Journal of Ardabil University of Medical Sciences (Apr 2019)
Hyperglycemia- Induced NF-κB Activation Increases microRNA-146a Expression in Human Umbilical Vein Endothelial Cells
Abstract
Background & objectives: Nuclear Factor kappa B (NF-κB), a master switch transcription factor, plays a critical role in the progression and development of hyperglycemia-induced microangiopathy. Hyperglycemia activates NF-κB, and subsequently increases pro-inflammatory cytokines such as TNF-α, IL-6 and IL-1β leading to development of inflammation. Some new studies have revealed the involvement of microRNA-146a (miR-146a) in the pathogenesis of diabetic complications through an NF-κB-dependent negative feedback loop manner. Despite numerous reports indicating changes of plasma miR-146a during hyperglycemia, the origin of this change remains unclear. This study was designed to evaluate the role of NF-κB on the miR-146a gene expression level in human umbilical vein endothelial cells (HUVECs) during a hyperglycemic condition. Methods: HUVECs were cultured in normal glucose (5 mmol/L), and hyperglycemic (25 mmol/L) endothelial cell growth medium in the six well plates for 24 h. JSH-23 (30 μmol/L), as an inhibitor of NF-κB translocation to the nucleus, was added to the culture medium, 30 min before induction of hyperglycemia. Quantitative Real Time PCR was performed to measure the expression levels of miR-146a and mRNA NF-κB. NF-κB activity was measured by Elisa.

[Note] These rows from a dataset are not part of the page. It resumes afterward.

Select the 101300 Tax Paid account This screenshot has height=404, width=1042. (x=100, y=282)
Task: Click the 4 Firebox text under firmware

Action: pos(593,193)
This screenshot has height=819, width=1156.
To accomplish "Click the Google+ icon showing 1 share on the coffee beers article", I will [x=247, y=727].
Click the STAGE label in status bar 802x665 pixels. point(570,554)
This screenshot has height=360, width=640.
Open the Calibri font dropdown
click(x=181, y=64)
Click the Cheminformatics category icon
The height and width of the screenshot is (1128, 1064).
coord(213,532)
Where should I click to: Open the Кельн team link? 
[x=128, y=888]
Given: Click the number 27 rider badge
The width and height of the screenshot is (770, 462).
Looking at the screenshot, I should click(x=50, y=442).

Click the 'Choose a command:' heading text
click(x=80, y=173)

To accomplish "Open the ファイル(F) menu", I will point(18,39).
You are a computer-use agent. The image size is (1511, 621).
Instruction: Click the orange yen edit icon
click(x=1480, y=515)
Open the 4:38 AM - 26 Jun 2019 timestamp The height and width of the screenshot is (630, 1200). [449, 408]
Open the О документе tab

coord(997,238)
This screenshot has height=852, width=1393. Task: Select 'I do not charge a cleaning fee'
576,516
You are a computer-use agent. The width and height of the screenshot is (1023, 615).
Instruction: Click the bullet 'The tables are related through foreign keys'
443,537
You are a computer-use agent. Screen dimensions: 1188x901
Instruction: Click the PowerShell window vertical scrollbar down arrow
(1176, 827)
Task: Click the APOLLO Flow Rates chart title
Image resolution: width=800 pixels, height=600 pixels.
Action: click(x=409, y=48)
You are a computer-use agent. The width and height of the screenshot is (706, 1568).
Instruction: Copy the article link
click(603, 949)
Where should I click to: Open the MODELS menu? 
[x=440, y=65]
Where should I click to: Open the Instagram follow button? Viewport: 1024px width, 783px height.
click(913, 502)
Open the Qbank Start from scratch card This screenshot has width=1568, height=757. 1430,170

Results: Hyperglycemia markedly increased the NF-κB activity and mRNA level in HUVECs. The expression of miR-146a significantly increased in hyperglycemic group compared to the normoglycemic group. On the other hand, JSH-23 prevented from miR-146a increment in hyperglycemic group and also it increased the mRNA expression level of NF-κB in this group. Conclusion: This result shows that NF-κB increases the gene expression of miRNA-146a in the early phase of hyperglycemia in HUVECs.